Read the records beneath this task and copy every line that contains the string "click".
SOURCE MATERIAL START
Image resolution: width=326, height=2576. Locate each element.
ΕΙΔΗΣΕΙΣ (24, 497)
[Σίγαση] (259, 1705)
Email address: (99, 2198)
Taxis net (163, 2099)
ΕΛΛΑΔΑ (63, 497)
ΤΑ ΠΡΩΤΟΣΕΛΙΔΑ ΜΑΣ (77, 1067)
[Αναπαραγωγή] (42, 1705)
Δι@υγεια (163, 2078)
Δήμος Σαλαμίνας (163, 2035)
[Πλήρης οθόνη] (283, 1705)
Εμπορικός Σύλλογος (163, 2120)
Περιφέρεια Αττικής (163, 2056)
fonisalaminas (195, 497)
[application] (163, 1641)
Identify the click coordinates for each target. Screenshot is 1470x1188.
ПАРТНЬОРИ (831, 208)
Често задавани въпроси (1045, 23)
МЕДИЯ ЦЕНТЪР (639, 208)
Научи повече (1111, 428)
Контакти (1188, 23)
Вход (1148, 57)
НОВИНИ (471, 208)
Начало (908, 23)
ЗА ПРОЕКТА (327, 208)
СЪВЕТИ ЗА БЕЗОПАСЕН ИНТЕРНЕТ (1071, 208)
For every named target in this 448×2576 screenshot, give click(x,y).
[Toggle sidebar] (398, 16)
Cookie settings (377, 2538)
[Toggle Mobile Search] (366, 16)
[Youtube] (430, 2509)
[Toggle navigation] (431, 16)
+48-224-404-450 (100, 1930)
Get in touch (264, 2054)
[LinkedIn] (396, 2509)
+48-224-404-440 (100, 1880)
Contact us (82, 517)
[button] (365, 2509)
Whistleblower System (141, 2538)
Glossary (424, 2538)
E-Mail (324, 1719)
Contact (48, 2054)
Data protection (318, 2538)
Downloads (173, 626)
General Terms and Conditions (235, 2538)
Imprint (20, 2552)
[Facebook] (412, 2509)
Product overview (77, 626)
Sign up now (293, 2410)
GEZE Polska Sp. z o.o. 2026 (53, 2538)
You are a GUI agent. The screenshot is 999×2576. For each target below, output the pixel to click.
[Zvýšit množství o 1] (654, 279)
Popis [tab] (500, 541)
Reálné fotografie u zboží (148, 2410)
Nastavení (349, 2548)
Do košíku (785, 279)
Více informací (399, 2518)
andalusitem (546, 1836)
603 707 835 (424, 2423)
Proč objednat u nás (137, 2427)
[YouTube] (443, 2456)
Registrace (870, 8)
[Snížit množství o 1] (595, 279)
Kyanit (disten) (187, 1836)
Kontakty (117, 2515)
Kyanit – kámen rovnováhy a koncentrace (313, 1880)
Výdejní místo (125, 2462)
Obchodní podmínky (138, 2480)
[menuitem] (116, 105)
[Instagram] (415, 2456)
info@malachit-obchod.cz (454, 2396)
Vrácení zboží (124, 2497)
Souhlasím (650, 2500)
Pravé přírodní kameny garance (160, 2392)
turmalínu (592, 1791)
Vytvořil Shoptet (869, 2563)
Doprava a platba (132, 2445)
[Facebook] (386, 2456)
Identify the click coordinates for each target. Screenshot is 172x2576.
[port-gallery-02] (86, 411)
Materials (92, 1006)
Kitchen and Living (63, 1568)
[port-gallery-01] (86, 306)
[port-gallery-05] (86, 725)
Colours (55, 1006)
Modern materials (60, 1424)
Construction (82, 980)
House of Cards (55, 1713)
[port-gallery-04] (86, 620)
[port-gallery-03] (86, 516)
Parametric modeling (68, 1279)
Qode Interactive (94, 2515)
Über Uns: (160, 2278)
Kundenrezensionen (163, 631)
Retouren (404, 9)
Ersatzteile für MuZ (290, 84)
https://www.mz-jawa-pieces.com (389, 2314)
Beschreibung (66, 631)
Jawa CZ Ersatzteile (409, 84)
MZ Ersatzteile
SOURCE MATERIAL END
## [EXERCISE SOLUTION]
Identify the click coordinates for each target. Screenshot is 1470x1188.
For every named target in this 448×2576 screenshot, give click(x,y).
You are a GUI agent. The screenshot is 999×2576. For each target below, output the pixel to click.
Identify the click coordinates for each target. Screenshot is 172x2576.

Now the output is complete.